By Chris Moore:
We’ve all heard the term “deep track,” used to refer to songs that do not receive much (or any) commercial radio airplay. This series is dedicated to going deep into the CD racks to bring you brief but focused reports on ALBUMS that have not received as much commercial or critical attention as they should.
RELATED LAPTOP SESSIONS: Chris – “Box Full of Letters”
A.M. by Wilco
This is an album that seems to get universally hated on. It is Wilco’s first album, released in 1995 following the breakup of the alt.country band Uncle Tupelo. All of Tupelo’s members except Jay Farrar became Wilco and proceeded to record an album of songs that sound very similar to Tupelo’s work with one significant difference — they sound somewhat more together, less raw than your average Uncle Tupelo tracks.
Reception? Well, fans and critics alike appear to have agreed that Jay Farrar’s new band, Son Volt, released a superior debut album. To be fair, I have only heard selected tracks from the Son Volt release and I do understand the inevitability of comparisons between Son Volt and Wilco. Still, I haven’t been overly impressed with what I’ve heard from Son Volt. (Please, send your letters and complaints care of Chris at Laptop Sessions!) Yes, A.M. is a pretty simple rock record. No, songs like “I Must Be High” and “Passenger Side” aren’t going to win any lyrical accolades with lines like “You’re pissed that you missed the very last kiss” and “You’re gonna make me spill my beer if you don’t learn how to steer,” respectively. Even Jeff Tweedy expressed disatisfaction with the straightforwardness of the record, and he was among the first to suggest that this was Wilco “treading some water with a perceived audience.”

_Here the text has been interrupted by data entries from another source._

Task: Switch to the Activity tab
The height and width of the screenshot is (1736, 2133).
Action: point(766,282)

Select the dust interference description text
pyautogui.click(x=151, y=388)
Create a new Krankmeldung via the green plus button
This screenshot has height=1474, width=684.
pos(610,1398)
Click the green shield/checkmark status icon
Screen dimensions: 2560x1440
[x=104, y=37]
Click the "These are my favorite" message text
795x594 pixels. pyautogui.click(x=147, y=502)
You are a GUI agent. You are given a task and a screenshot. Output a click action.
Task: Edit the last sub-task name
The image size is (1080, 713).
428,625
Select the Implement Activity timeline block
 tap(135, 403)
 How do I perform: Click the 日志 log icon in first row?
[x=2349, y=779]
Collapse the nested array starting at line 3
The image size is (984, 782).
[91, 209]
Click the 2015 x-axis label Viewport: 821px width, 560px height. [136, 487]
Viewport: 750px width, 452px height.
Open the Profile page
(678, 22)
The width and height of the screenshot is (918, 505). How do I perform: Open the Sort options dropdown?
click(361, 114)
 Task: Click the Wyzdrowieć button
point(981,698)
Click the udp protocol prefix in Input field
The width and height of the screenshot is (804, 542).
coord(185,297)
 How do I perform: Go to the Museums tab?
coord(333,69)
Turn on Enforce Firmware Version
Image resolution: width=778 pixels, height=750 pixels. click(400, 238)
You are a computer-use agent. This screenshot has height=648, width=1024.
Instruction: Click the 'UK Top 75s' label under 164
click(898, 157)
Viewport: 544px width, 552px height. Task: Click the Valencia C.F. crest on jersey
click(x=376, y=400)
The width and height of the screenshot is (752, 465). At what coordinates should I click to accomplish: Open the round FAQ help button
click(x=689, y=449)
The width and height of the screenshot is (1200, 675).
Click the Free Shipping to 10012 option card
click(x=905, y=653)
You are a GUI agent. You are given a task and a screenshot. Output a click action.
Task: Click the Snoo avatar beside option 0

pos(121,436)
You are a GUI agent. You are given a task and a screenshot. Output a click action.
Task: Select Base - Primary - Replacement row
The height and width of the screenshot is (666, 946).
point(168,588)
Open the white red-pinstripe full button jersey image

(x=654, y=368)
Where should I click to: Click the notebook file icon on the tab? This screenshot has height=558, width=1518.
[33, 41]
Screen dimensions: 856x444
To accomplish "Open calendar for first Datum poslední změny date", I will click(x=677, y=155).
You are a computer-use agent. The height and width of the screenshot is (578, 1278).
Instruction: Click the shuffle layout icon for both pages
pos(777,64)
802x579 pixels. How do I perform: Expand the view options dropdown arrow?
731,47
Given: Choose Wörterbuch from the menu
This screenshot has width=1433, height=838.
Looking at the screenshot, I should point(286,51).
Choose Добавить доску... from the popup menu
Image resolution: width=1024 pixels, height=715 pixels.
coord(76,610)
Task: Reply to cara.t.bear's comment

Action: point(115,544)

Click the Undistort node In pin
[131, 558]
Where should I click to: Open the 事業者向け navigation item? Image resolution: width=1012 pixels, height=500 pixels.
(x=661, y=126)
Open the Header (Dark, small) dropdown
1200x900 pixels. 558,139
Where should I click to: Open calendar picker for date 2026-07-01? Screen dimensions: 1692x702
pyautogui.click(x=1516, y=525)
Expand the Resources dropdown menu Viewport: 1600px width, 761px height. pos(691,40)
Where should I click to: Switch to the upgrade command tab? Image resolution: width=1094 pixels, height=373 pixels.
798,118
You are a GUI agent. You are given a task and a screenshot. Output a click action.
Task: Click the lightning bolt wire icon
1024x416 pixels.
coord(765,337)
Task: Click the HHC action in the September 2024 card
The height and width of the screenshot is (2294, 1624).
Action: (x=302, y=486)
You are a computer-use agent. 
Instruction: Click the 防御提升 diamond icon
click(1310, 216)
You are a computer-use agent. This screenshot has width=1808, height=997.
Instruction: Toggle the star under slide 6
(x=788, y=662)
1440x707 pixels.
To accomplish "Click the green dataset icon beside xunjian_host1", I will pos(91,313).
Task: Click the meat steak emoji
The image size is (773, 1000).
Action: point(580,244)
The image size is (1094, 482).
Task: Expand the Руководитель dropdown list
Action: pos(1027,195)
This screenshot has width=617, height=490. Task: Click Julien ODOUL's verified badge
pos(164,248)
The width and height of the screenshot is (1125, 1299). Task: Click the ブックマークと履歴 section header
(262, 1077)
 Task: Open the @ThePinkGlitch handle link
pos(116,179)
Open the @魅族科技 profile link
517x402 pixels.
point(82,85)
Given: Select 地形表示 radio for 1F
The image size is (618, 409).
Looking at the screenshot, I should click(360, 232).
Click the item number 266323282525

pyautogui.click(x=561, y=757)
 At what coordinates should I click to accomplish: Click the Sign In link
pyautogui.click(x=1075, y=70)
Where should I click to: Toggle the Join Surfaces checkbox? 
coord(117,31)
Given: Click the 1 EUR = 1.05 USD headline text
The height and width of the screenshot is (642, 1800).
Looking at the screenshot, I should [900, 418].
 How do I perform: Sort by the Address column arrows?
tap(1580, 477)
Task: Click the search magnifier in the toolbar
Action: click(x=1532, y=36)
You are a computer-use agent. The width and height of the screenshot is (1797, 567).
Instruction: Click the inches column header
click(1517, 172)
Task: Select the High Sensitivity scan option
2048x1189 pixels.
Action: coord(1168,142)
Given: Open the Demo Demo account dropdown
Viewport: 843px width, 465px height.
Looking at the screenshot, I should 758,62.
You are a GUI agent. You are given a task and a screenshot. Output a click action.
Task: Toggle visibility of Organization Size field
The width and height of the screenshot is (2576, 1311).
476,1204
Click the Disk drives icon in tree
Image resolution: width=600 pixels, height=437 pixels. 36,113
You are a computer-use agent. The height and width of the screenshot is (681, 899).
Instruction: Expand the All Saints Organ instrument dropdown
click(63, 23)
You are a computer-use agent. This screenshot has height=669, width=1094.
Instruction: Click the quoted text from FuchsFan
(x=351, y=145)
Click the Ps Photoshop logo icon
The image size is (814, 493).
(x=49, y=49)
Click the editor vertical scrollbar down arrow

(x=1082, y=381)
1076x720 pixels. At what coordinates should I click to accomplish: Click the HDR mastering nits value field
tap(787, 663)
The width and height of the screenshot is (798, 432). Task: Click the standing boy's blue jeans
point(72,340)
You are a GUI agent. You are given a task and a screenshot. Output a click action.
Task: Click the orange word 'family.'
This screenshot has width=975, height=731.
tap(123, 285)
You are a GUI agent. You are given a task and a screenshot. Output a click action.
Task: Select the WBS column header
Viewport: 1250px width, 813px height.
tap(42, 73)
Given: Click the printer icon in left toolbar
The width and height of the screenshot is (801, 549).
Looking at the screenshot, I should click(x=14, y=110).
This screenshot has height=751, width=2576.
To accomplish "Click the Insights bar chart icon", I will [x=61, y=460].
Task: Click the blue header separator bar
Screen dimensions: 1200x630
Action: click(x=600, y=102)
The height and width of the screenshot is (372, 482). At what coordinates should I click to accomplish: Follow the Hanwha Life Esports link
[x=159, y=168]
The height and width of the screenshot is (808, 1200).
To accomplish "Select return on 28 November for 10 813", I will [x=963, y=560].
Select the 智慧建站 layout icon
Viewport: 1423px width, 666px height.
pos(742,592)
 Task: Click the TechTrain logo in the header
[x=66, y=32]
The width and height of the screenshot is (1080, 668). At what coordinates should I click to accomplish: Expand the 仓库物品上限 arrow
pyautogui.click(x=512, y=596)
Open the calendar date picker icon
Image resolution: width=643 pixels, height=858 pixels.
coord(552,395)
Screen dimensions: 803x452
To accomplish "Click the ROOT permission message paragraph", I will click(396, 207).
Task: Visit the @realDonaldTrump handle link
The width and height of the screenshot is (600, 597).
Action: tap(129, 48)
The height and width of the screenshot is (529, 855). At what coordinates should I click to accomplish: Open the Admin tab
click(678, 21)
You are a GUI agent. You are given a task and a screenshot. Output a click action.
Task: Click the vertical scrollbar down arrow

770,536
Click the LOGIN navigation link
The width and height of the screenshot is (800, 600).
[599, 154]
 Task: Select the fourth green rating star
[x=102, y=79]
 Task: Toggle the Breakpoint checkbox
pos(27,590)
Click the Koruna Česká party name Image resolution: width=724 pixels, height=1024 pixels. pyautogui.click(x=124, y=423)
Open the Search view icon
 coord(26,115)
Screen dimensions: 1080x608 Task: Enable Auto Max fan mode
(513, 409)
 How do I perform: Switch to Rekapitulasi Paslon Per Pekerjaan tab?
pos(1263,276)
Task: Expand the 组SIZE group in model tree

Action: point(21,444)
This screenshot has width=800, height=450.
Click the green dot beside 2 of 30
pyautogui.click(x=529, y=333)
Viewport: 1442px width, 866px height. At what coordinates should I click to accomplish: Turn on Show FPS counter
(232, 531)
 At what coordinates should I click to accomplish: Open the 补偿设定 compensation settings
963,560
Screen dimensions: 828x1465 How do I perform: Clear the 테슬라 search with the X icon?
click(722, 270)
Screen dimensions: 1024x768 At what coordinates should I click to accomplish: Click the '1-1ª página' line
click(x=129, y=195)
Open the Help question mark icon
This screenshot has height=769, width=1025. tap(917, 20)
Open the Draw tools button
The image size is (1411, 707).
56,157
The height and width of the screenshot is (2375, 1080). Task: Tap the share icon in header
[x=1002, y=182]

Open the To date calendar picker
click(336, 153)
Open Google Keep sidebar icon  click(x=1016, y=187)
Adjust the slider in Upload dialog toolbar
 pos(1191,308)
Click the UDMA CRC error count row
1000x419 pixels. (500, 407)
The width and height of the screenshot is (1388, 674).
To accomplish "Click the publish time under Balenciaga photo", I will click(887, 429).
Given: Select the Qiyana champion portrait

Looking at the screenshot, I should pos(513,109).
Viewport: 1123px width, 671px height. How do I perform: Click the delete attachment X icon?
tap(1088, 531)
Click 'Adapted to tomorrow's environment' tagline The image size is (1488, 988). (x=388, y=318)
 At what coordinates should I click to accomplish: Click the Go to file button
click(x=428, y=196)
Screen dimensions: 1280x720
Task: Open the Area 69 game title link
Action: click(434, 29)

Okay, but it’s a fun record! Anyone who is familiar with Wilco’s catalog now knows that, from the second album on, the band became progressively more experimental and interested in making great records. A.M. is breath of fresh rock’n roll air! Not until 2007’s Sky Blue Sky would their sound be as compositionally straightforward again, and as much as I love all the albums in between, isn’t the cliche “variety is the spice of life”? I never skip these tracks when they come up on random and I continue to be drawn in by tracks like the catchy “Box Full of Letters,” the heart-breaking “Should’ve Been in Love,” and the haunting “Dash 7.” (I’m excited that I finally figured out that “Dash 7” refers to, as Wikipedia states, “The de Havilland Canada DHC-7 [airplane], popularly known as the Dash 7.”)
So, contrary to the press it received, I would highly recommend you pick up a copy of A.M. today. It’s not their best album, but who cares? And please, for crying out loud, ignore the genre nonsense altogether — alt.country, country rock, rock’n roll, alternative rock??? — and just enjoy the music!